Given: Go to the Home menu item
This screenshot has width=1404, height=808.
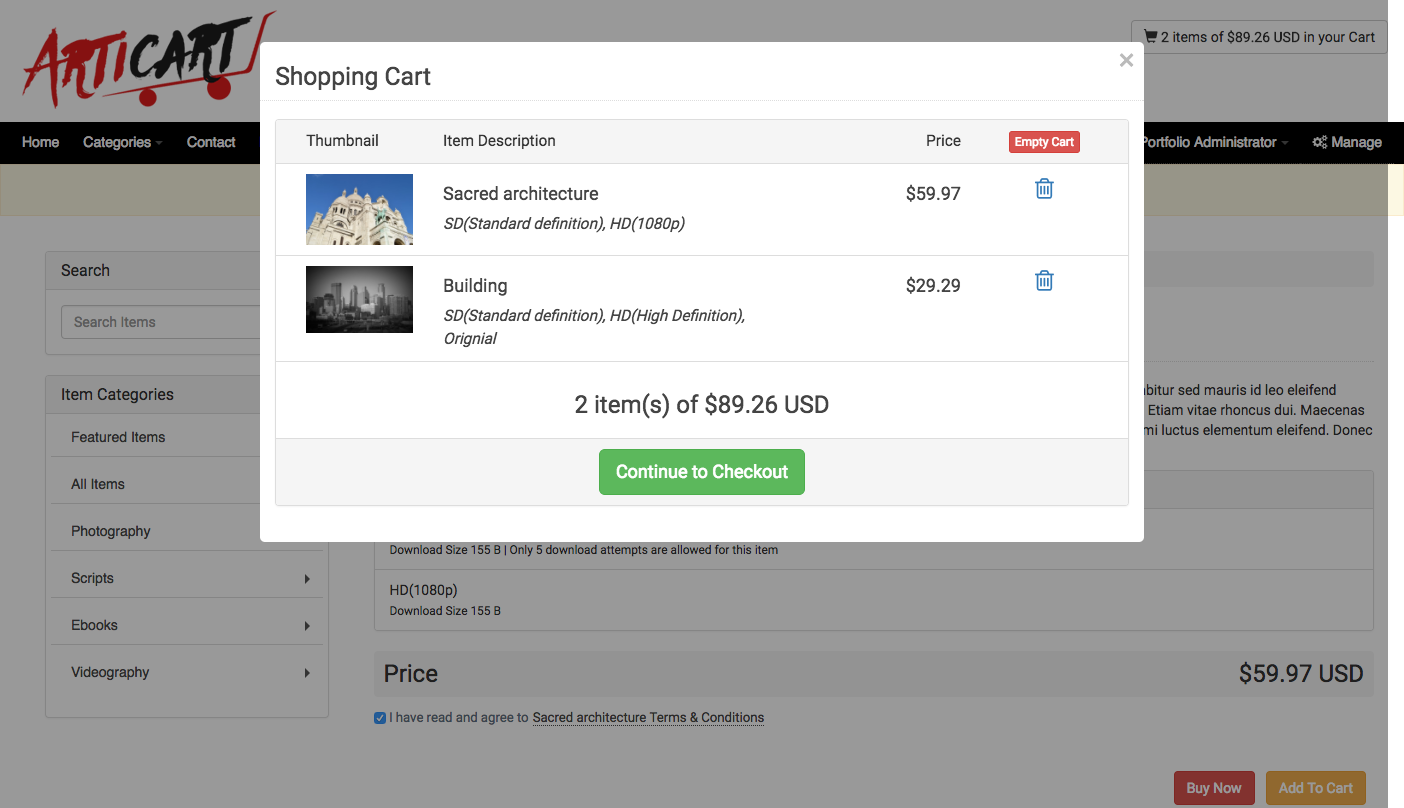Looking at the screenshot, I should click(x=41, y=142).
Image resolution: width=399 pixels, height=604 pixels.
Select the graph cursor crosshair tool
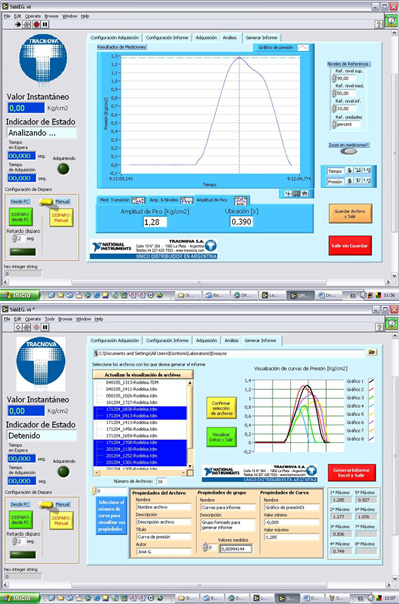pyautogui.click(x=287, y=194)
□ □ □ □ □
**TASK GOAL:** Rewrite all of the data with "crosshair" swapped for "cross-hair" and everything else unchanged, leaving out the pictures.

**CORRECT RESPONSE:**
Given: Go to the Home menu item
This screenshot has width=1404, height=808.
Looking at the screenshot, I should click(x=41, y=142).
Image resolution: width=399 pixels, height=604 pixels.
Select the graph cursor cross-hair tool
pyautogui.click(x=287, y=194)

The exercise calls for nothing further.